# Another go at croc safari hunting



## SteveNT (Jun 14, 2012)

Croc safaris 'back on agenda' | News | NT News | Darwin, Northern Territory, Australia | ntnews.com.au

Lets hope they talk to some Territory folk this time. Last time the idiot Minister flew to Qld and spoke to that even bigger idiot, Steve Irwin, who shed crocodile tears about the exploitation of wildlife! What a hypocrite!

They are being culled regularly anyway, around Indigenous Communities and Pastoral properties. Why not take big dollars off the trophy hunting clowns and use it to benefit the Communities and provide employment where there are very few oportunities.

Flame on!


----------



## imported_Varanus (Jun 14, 2012)

Don't think you'll get any flamers, Steve. It all makes perfect sense. Then again....!

With all the indig rangers being trained now, I'd love to see a few tourists on country based "walkabouts" with more indig guides?!


----------



## Widdup (Jun 14, 2012)

It's a good idea. as long as its managed very strictly and the right animals are taken and it would be good if the money actually does make it into the local communities though jobs instead of by passing them and just giving them money.


----------



## longirostris (Jun 14, 2012)

You'll get flamed by the SI supporters, no risk. Problem is, most of them dont know anything more about SI then what they saw on TV. Nuff said


----------



## Waterrat (Jun 14, 2012)

I am all for it, there is just one thing that the "regulators" need to realise and that is; the trophy hunters want to roll over the biggest crocs and go home with the biggest trophies. The big, old crocs are the foundation of healthy future populations, they have the genes of experienced survivors. It's vital to leave them alone.


----------



## SteveNT (Jun 14, 2012)

I agree Waterrat but you find the big old boys are acutely aware of hunting, they're from a time when it was standard practice to shoot crocs. They are very wary and if you do see them it is never for long.


----------



## Waterrat (Jun 14, 2012)

That's good.


----------



## abnrmal91 (Jun 14, 2012)

"Without a use, any item, wildlife included, runs the risk of being seen as useless" Grahame Webb. Crocodile conservation is something that needs to be managed correctly, this includes culling wild animals. If they allow trophy hunting, it could be used to control some numbers whilst creating an if an income for traditional owners. Hopefully the politicians allow it to go ahead this.


----------



## Tassie97 (Jul 18, 2012)

[video=youtube;8zrASd_T_PQ]http://www.youtube.com/watch?v=8zrASd_T_PQ&amp;feature=g-u-u[/video]


----------



## SteveNT (Jul 19, 2012)

Tassie97 said:


> [video=youtube;8zrASd_T_PQ]http://www.youtube.com/watch?v=8zrASd_T_PQ&amp;feature=g-u-u[/video]
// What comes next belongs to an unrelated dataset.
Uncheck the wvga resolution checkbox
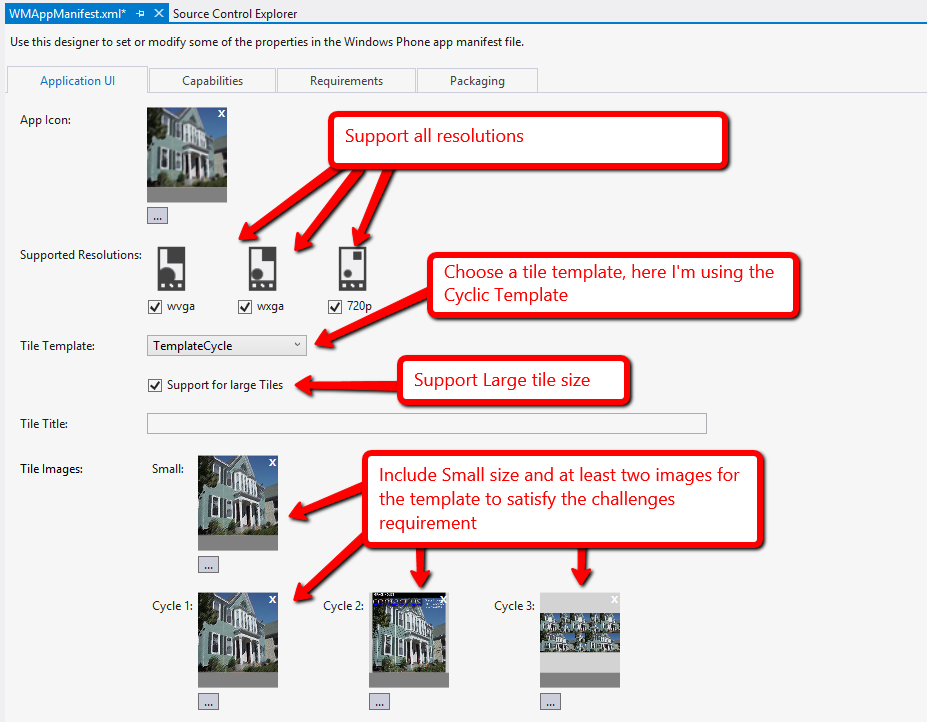The image size is (927, 722). click(155, 307)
Please bro, dont attach this ignorant, evil crap to my threads. Nothing personal. cheers.


----------



## abnrmal91 (Jul 19, 2012)

Tassie97 said:


> [video=youtube;8zrASd_T_PQ]http://www.youtube.com/watch?v=8zrASd_T_PQ&amp;feature=g-u-u[/video]


Firstly she needs to look at the camera if anything she says is meant to me listened to. Secondly she's is just wrong, saltwater crocs numbers are almost equal now to the pre commercial hunting numbers. Removing a couple of large crocs won't effect the entire population as there are plenty of large crocs in the making. The idea is that the largest crocs mates & produces the strongest offspring, this means that even if he is killed his genetics have already been passed on. The amount of crocs already being culled is far greater then any amount proposed to be killed by hunting.


----------



## TheCheshireCat (Jul 19, 2012)

At the end of the day the crocs are going to be used as a marketing tool, What difference does it make if it is a hunter or an aboriginal leading and/or doing the killing?
We have licensed "Pest shooters" for a reason, people trampsing through there making a sport of it is pathetic.....no matter who is guiding it.


----------



## Wild~Touch (Jul 20, 2012)

The body language suggests it is the last grasp at publicity for the "zoo"


----------



## Skelhorn (Jul 20, 2012)

I think its a great idea. You can shoot a lion a africa for some rediculous amount like 15G! That money then goes back into the species or the environment around the species! Meh each to their own I suppose!


----------



## Magpie (Jul 20, 2012)

Wow, I remember these threeads from the _first_ time they suggested this idea and either this place has changed, or the green fairies are keeping stum.
I am, and always have been in favor of this idea. the crocs are being culled / shot anyway, why not make some money out of it and provide a legal outlet for those wanting to shoot a trophy croc.


----------



## SteveNT (Jul 20, 2012)

NT News front page photo today is a dead 5 meter saltie from the Finnis River. Killed and decapitated by trophy hunters. No benefit to anyone. If the Indigenous Rangers from this area could make big money for their Communities with a small number of commercial hunts you can bet there will be greater protection for the crocs than they currently recieve.


----------



## SteveNT (Jul 20, 2012)

TumbleWeed said:


> At the end of the day the crocs are going to be used as a marketing tool, What difference does it make if it is a hunter or an aboriginal leading and/or doing the killing?
> We have licensed "Pest shooters" for a reason, people trampsing through there making a sport of it is pathetic.....no matter who is guiding it.




Crocs are already used as a marketing tool by Tourism NT. The difference is that the whole animal will be utilised and the profit will be used by the Community for necessary work like feral weed and animal control. You need to understand the smallness of this process, the number of crocs killed wont change. 
We are not talking about busloads of tourist/ hunters blazing away at everything that moves. We are talking a (clown) hunter & guides (3 or 4). No discernable impact at all.


----------



## chilli-mudcrab (Jul 21, 2012)

having lived 6 years in Arnhem I just dont believe any money from shooting crocs will benefit anyone but government or the usual top land owners imo


----------



## rvcasa (Jul 21, 2012)

chilli-mudcrab said:


> ...shooting crocs will benefit anyone but government...



Why aren't I surprised?




Sent from my iPhone using Tapatalk


----------



## SteveNT (Jul 21, 2012)

I disagree Chilli. The Rangers I work with already harvest croc eggs and live crocs for sale to the croc farms. Some have incubators which adds value. The hunting would be a breese for them and the Community would benefit.

Dont mistake Nhulunbuy for the rest of Arnhem. It is very different in that corner.


----------